Online therapy isn’t quite the same as going in person, but that doesn’t mean it can’t be just as beneficial. In fact, many people find it easier to open up to a therapist over a webcam, telephone, or text message. And if you can’t access in-person therapy for whatever reason — location, physical health concerns, or lack of access to insurance, for example — then online therapy could be the perfect solution to help you overcome your issues and live a happier life.
But you need to know what to expect from online therapy, so you can make the most of it — and if you’ve done in-person therapy before, you should understand the differences and unique challenges that can crop up. Use these tips to get the most you can out of your online therapy, so you can use your time and money to maximum benefit.
Make Sure Your Tech Is in Order
You’ll need a tablet, laptop, or smartphone in order to do therapy online. Some therapists are willing to do therapy via voice call only, but you’ll probably form a stronger bond with your therapist, and get more out of the therapeutic relationship, if you can use a video call app to actually see your therapist while you’re talking.

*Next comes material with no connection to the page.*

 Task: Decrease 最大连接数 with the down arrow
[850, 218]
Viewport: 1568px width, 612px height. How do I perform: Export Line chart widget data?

Before your first appointment, make sure you have installed and know how to use whatever app or apps your therapist wants to use for your treatment. Some therapists like to use common teleconferencing software like Skype, Teams, or Zoom. Others may use an app designated by their practice or by the online therapy provider they’re working with. For example, popular online therapy platform Plushcare offers users a mobile app that they can use to share patient information with providers and consult with psychologists and psychiatrists. Make sure you have a registered account with any apps you need to use and that you know how to use them before your first session. Before every session, check that your devices are working properly. Have a backup method of contact, such as a regular phone call, so you can still connect with your therapist if the main app is down or you lose your internet connection mid-session.
Carve Out Space for Therapy
To make the most out of therapy, you need to be intentional about it and dedicated to doing the hard work — which may include some homework from your therapist. When doing therapy online, you have to make a point of carving out time to prepare mentally before your appointment, and time to process the session afterward.
You also need a physical space in which to conduct the session, and you don’t want to be doing it at the coffee shop down the street. Choose a private, quiet spot where you won’t be interrupted. Send the family out shopping for an hour if you have to. Make yourself comfortable and have a beverage and a box of tissues at hand.
Have Some Patience with Your Therapist
If you’re switching from in-person to online therapy with the same therapist, he or she might struggle a little bit to get used to the new technology and the new format. If you’re starting online therapy from scratch, it’s not uncommon to feel awkward during the first session, or even the first few sessions. Be patient as you both navigate the new format, but if you still feel uncomfortable after three sessions, you may want to consider getting a new therapist.
Talk More About How You’re Feeling in Session
One reason why online therapy can feel uncomfortable is that you’re not actually getting all the same body language cues you’d get in person, and that goes for your therapist as well. You’ll need to make sure you’re identifying and verbalizing any emotions that come up during the session, so that your therapist knows where you’re at and how to help you.
Take Full Advantage of the Digital Format
Going to therapy online means you have the opportunity to tailor your treatment to meet your daily needs via text or chat messaging or video or voice check-ins throughout the week. Talk to your therapist about using a combination of text, audio, and video to help you manage your emotions and work towards your goals in between sessions. For example, you might want to text your therapist for advice about a difficult situation you’re going through at the moment or a hard feeling you’re having, so you can get perspective in the moment. And your therapist can help hold you accountable for working towards your goals with daily check-ins via text or phone.
Of course, you need to respect your therapist’s time and the fact that he or she has a life outside of being your therapist. Get used to the idea that your therapist might not respond to texts or emails right away, and that he or she may want to put hard limits on communication outside of the regular session.
Online therapy can be a great tool to help you get back on your feet if trauma or mental illness is bringing you down. Make the most of the tools at your disposal, and you’ll be feeling like yourself again in no time.